■ **Short task**:
Show every line of the data below that contains the string "Toggle". Matching is case-sensitive.

■ **Provided records**:

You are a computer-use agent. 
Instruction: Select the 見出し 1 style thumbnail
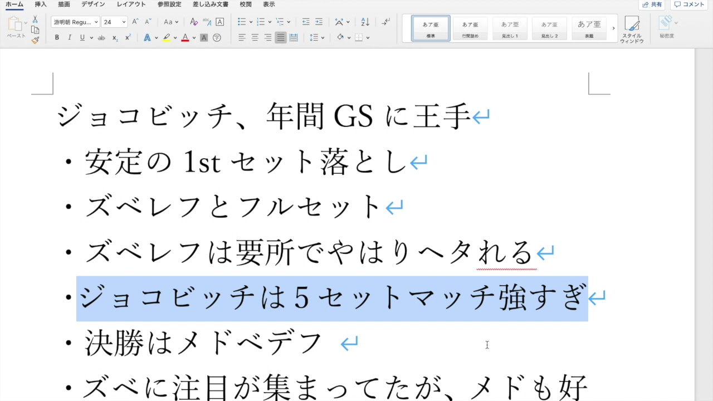click(x=509, y=28)

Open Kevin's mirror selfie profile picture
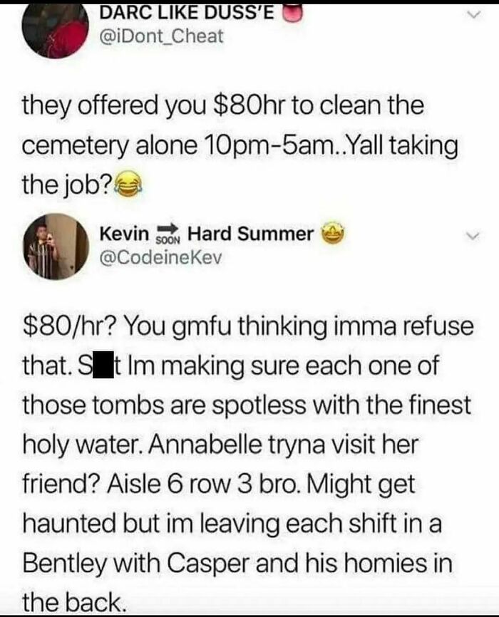click(x=55, y=247)
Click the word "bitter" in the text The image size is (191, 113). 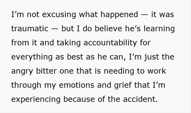[x=46, y=71]
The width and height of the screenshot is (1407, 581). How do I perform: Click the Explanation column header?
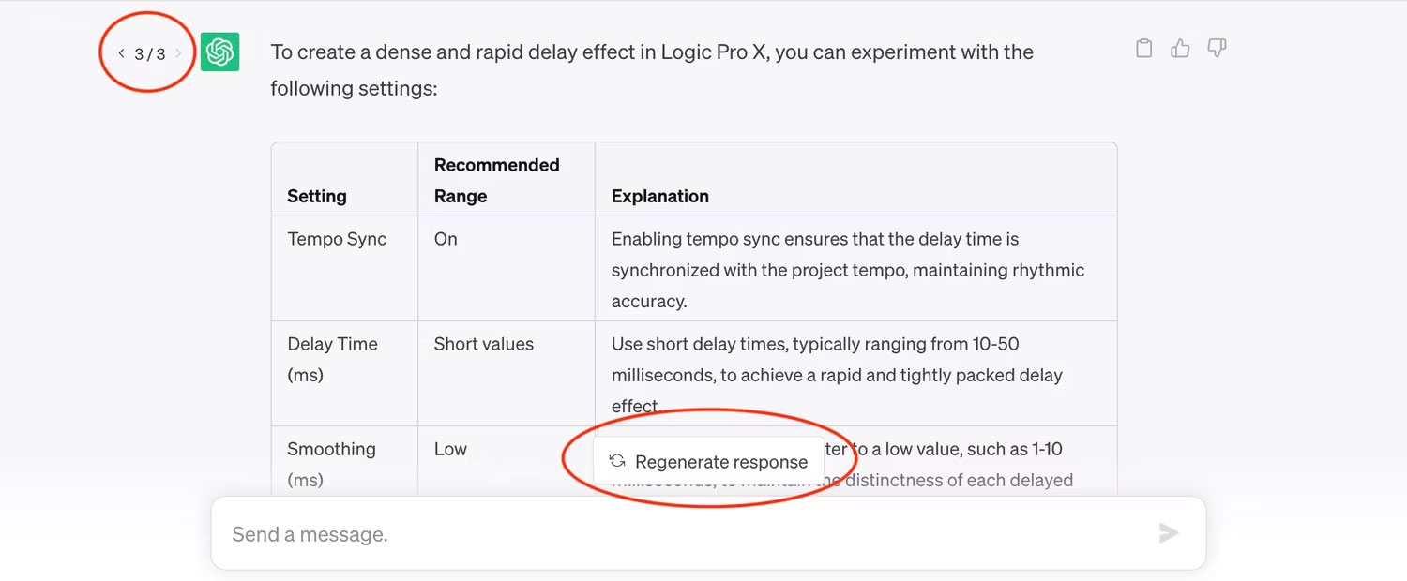(660, 196)
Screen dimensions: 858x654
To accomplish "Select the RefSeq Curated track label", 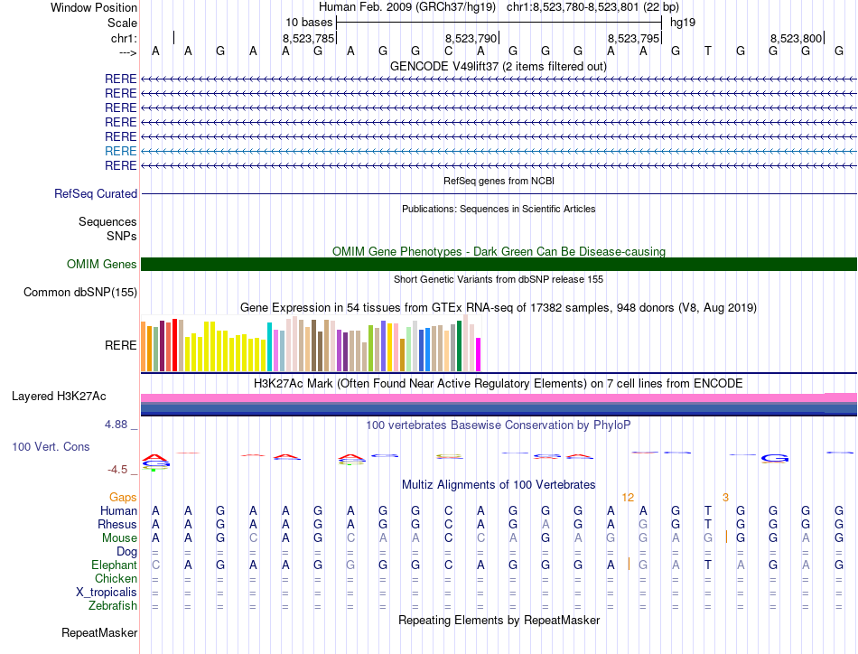I will coord(96,193).
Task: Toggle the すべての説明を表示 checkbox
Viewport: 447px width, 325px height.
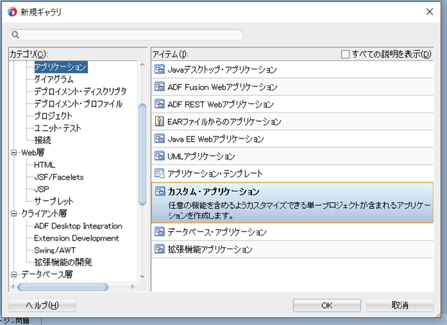Action: pos(345,54)
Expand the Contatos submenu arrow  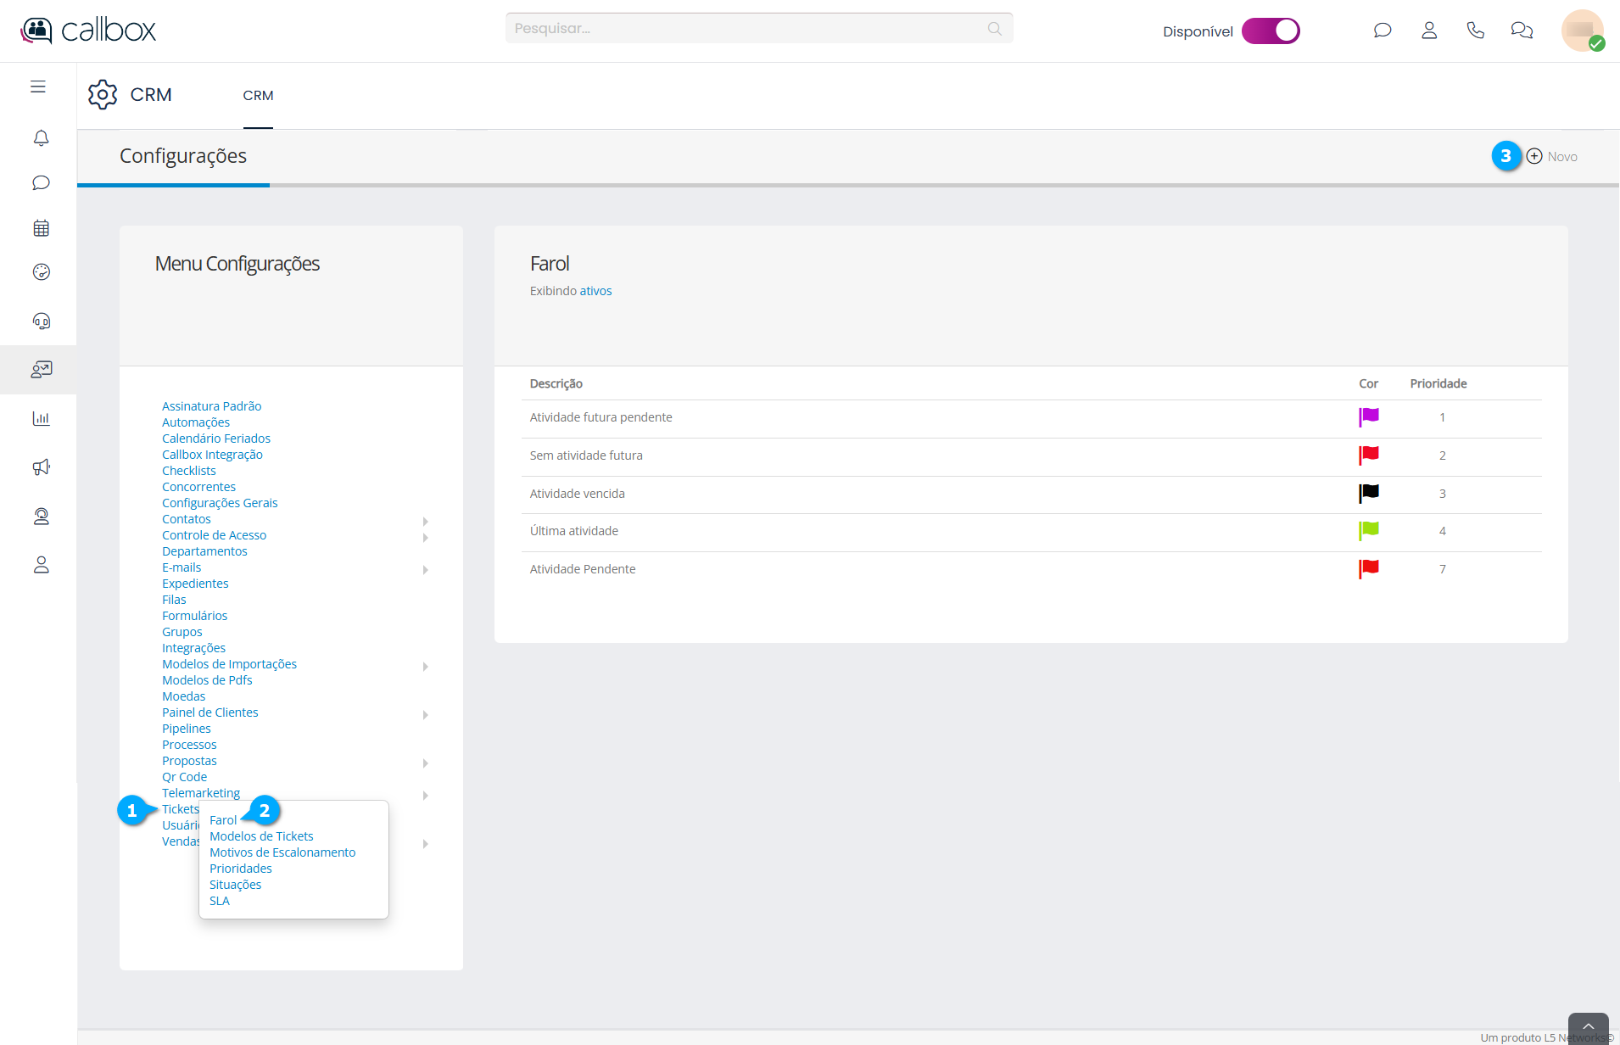point(425,521)
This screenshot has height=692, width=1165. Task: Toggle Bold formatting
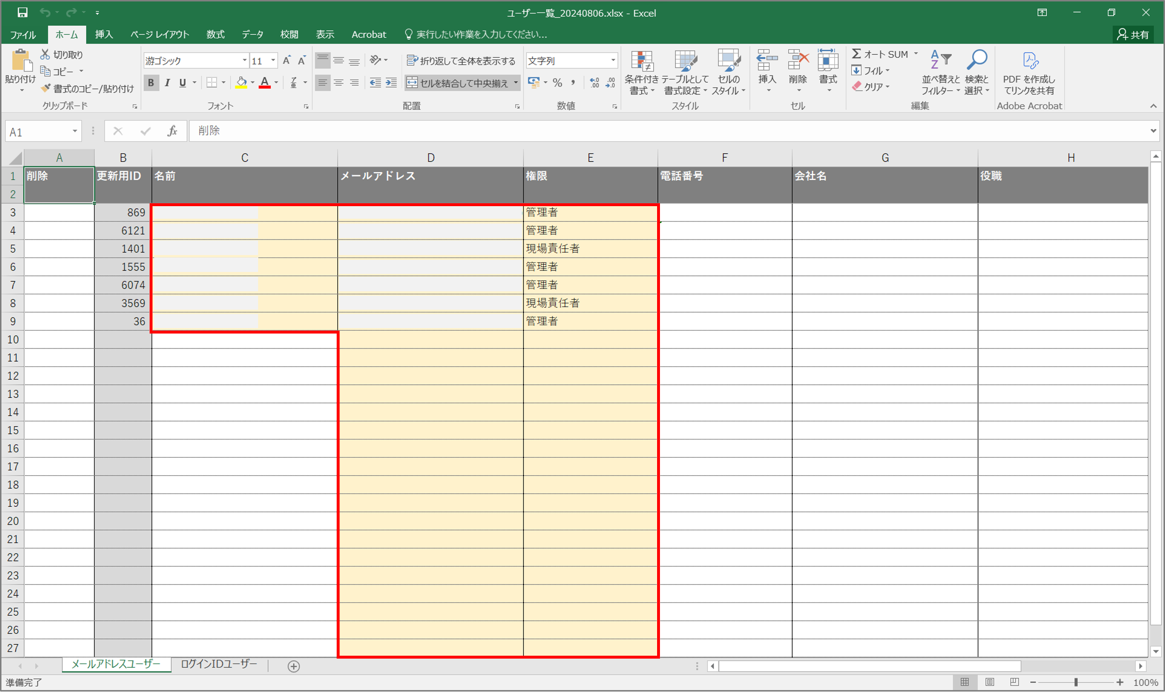coord(151,83)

■ **Answer to this task**:
Task: Toggle the すべての説明を表示 checkbox
This screenshot has height=692, width=1165. Task: Toggle Bold formatting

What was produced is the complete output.